• **SOURCE DOCUMENT**
-- -- --

Soon, Jimdaddy and Libby began looking in earnest for camp property as they explored the winding back roads near Camp Greystone. “In hindsight, it was just meant to be,” says Jimboy. “It was a very unlikely property, because it wasn’t for sale.”

“We had heard of Virginia Prettyman, who at the time was a teacher at Wellesley College in Massachusetts, and we had heard that she owned a sizeable piece of property, so we drove up there and drove in around the top of the mountain, and there, nestled just like jewels in a crown, were these two beautiful little lakes, right on top of the mountain — ideally situated for a camp. And so I looked at Libby and she looked at me and said, ‘This is it.” — Jimdaddy Miller

Jimdaddy wrote and telephoned Miss Prettyman to inquire about the land, but she initially replied that it was not for sale. He arranged a meeting in Boston to meet Miss Prettyman in person. He explained that he was the director at Camp Greystone and that he could afford to pay $200 – $250 an acre for her land to start a boys’ camp. Miss Prettyman replied that her idea for a fair price would be more like $800 – $1,000 per acre, but she did not want to sell. Jimdaddy once said: “I can’t tell you what a sinking spell I had, because I just knew that the Lord had led us here and this was the place for the camp.”

Then the unthinkable happened. Convicts broke free from a county chain gang and an FBI manhunt ensued. “These guys had broken out of prison and were killing people,” Jimboy recalls. And that’s when Miss Prettyman had a change of heart about selling her property. “She just saw herself having no defense up there by herself in this remote cabin,” Jimboy says. “And that upset her mind and she decided to sell out of concern and, in a sense, of wanting protection.”

-- -- --

• **GIVEN MATERIAL**

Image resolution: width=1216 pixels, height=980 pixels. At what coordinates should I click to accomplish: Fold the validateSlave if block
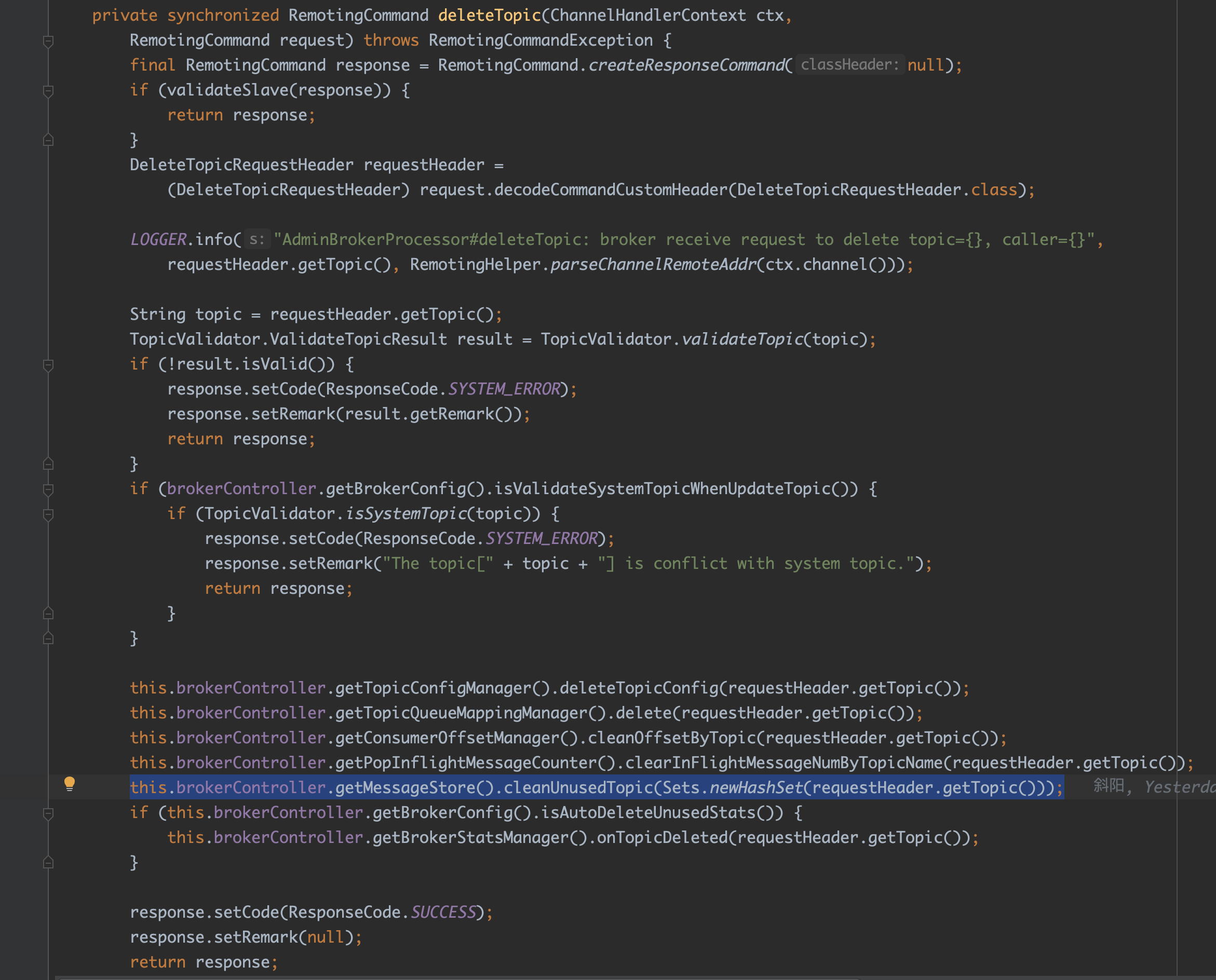[x=49, y=91]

-- -- --

• **AIM OF THE EXERCISE**
Reproduce the entire account above of how the camp land was acquired, word for word.

• **EXERCISE RESPONSE**
Soon, Jimdaddy and Libby began looking in earnest for camp property as they explored the winding back roads near Camp Greystone. “In hindsight, it was just meant to be,” says Jimboy. “It was a very unlikely property, because it wasn’t for sale.”

“We had heard of Virginia Prettyman, who at the time was a teacher at Wellesley College in Massachusetts, and we had heard that she owned a sizeable piece of property, so we drove up there and drove in around the top of the mountain, and there, nestled just like jewels in a crown, were these two beautiful little lakes, right on top of the mountain — ideally situated for a camp. And so I looked at Libby and she looked at me and said, ‘This is it.” — Jimdaddy Miller

Jimdaddy wrote and telephoned Miss Prettyman to inquire about the land, but she initially replied that it was not for sale. He arranged a meeting in Boston to meet Miss Prettyman in person. He explained that he was the director at Camp Greystone and that he could afford to pay $200 – $250 an acre for her land to start a boys’ camp. Miss Prettyman replied that her idea for a fair price would be more like $800 – $1,000 per acre, but she did not want to sell. Jimdaddy once said: “I can’t tell you what a sinking spell I had, because I just knew that the Lord had led us here and this was the place for the camp.”

Then the unthinkable happened. Convicts broke free from a county chain gang and an FBI manhunt ensued. “These guys had broken out of prison and were killing people,” Jimboy recalls. And that’s when Miss Prettyman had a change of heart about selling her property. “She just saw herself having no defense up there by herself in this remote cabin,” Jimboy says. “And that upset her mind and she decided to sell out of concern and, in a sense, of wanting protection.”